Dublin’s Jury’s Hotel is a bustling complex of gift shops, water fountains, restaurants and bars, a scene of relentless normality. Until, that is, Björk—in a brightly patterned T-shirt and a long, swirling skirt of blazing, burnished orange—steps in and strides across the reception area, seemingly oblivious to the excited stares that follow her into the bar. Björk is in Ireland to perform the opening dates of her massive European/US tour and to kill several journalists with one stone by way of an international press conference. Rarely one to miss an opportunity to let loose, she will also find time to drink, dance and be hugged by the attendant glitterati of Hollywood and Eire. For now, though, she is focused on the task at hand, greeting VOX’s questions with expectant eyes.

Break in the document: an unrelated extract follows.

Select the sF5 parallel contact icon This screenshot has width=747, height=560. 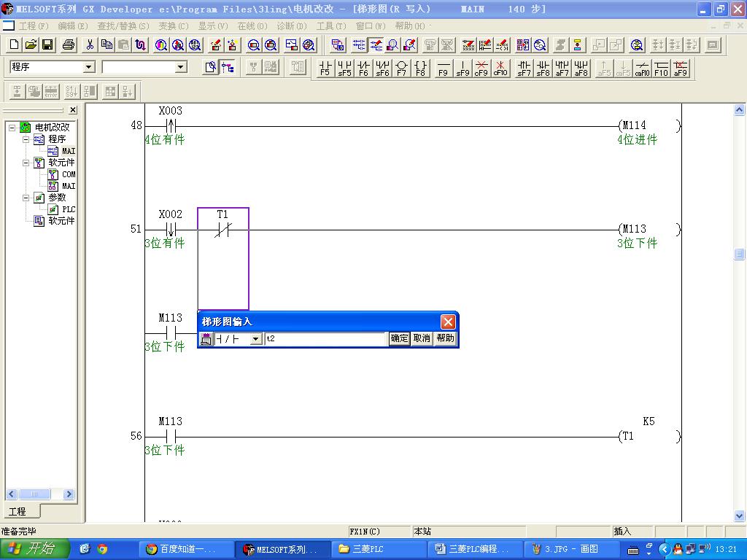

Björk is a perplexing mixture. On one level, there’s her music : strong, bold and striking. On another, there’s the coy, little-girl image and the relentless portrayal of her as the eccentric Icelandic techno elf. “I ignore it but it pisses me off,” she says. “People don’t like kids to know what they want. Especially not girl-kids.”
In person, Björk is not cute nor pixie-like. Most pop stars appear smaller in the flesh, whereas Björk seems taller. She’s almost willowy, exuding a tough, hippy-girl self-sufficiency.
The child-woman pop persona is at odds with the Björk of daily life, who has a hands-on attitude towards her career, overseeing everything from production of records to visuals, videos, touring and marketing. But, she explains in her discursive, circuitous way : “Everybody has some time in their life, a year when it all clicks, when they are aware of their situation in the world, seeing where their place is, what their role is. That happened to me when I was seven. My mum was understanding enough to let me do my own thing. I would go to school at five o’clock with a key round my neck, and run my life. I remember standing on this hill and feeling really capable, like, freedom... I’m just a tiny atom in this whole universe, yet it would be different without me.
“Because I got that picture then, and could organise my day then, in an awful lot of ways I didn’t have to grow up more.”
As Björk has lived her whole life with that sense of responsibility, releasing her first record at 11, earning more than her mother at 13 and having a baby of her own at 20, it’s through her music that the singer’s childlike self comes out. Pop is about imagination and play, and Björk is its prime ambassador. “The grown-up part is so natural for me that I don’t have to make an effort to show it,” she shrugs. “I don’t have to put on a suit and Dior make-up to get a bank loan.’
Doesn’t the girlish sensuality in her pictures and videos, though, raise the issue of under-age sex and perhaps encourage paedophilia ?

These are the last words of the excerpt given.